The Demographic Costs of the One-Child Policy

The Demographic Costs of the One-Child Policy

With an easing of China’s one-child policy in the works, many observers are reflecting on the long-term impact the policy has had, both good and bad. Some are questioning why, after 25 years, the government is choosing to change the policy now. The Economist writes:

In the end demography was the reason Chinese leaders had to act. China’s fertility rate of 1.5 to 1.6 children per woman is below the replacement rate (of about 2.1), and the fertility rates in the biggest Chinese cities are among the lowest in the world at well below 1.0. The demographic costs are becoming painfully obvious. China’s labour pool declined in 2012 (by 3.45m) for the first time in almost 50 years.

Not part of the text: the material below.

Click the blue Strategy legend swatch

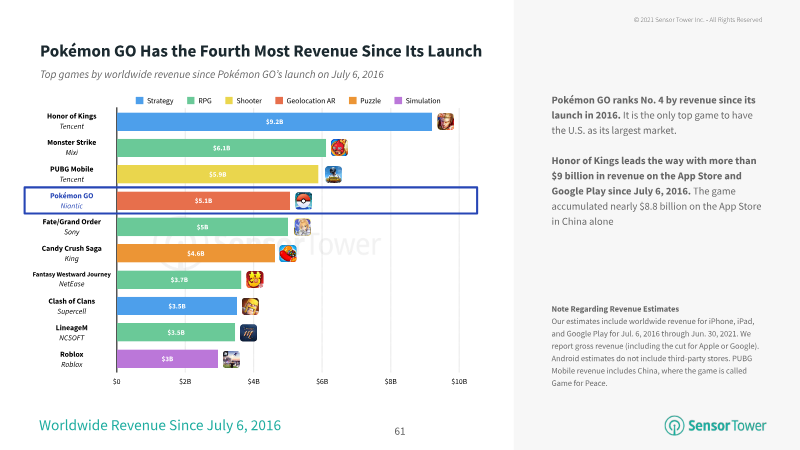[x=140, y=101]
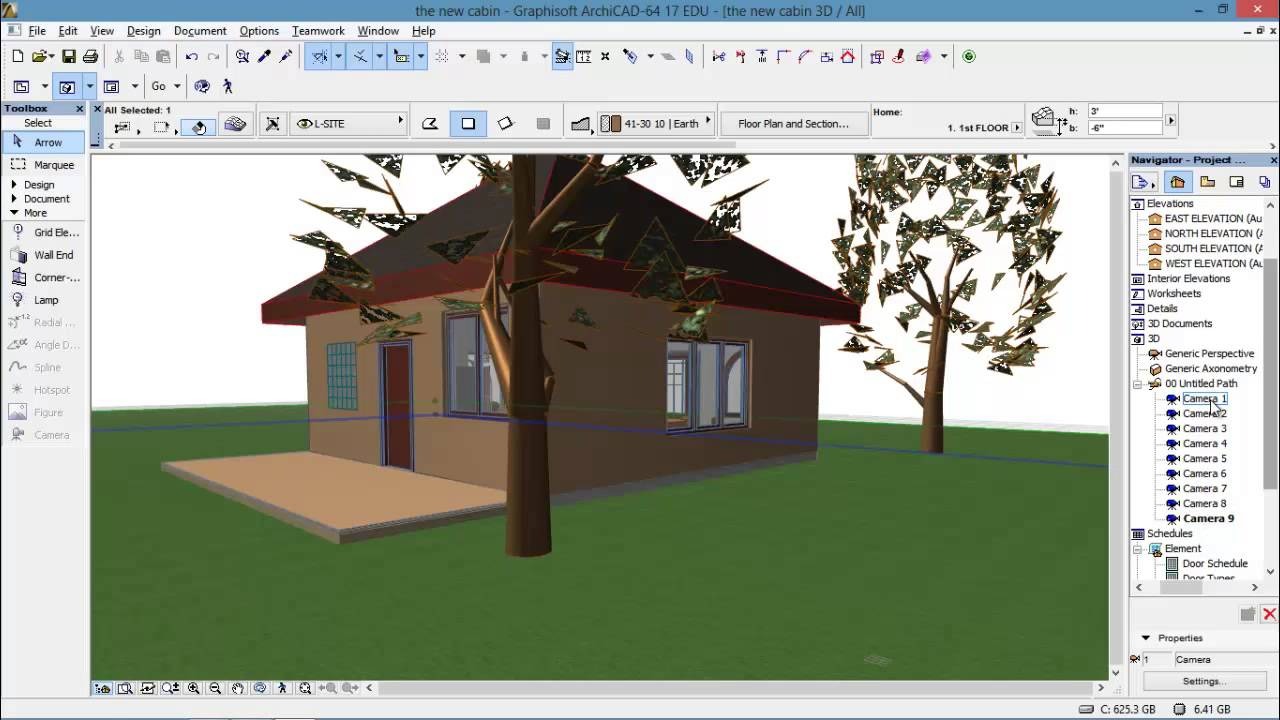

The ratio of taxpayers to pensioners is expected to drop from almost five to one to just over two to one by 2030. China now faces a different population fear than Malthus imagined: a quickly aging society with too few young people to support their parents and grandparents. Chinese demographers, including some who advise the government, believe the policy should have been relaxed long ago—if not, a few dare to say, scrapped altogether. A move this March to combine the family planning bureaucracy with the health ministry gave hope to some that the one-child policy was in its twilight. [Source]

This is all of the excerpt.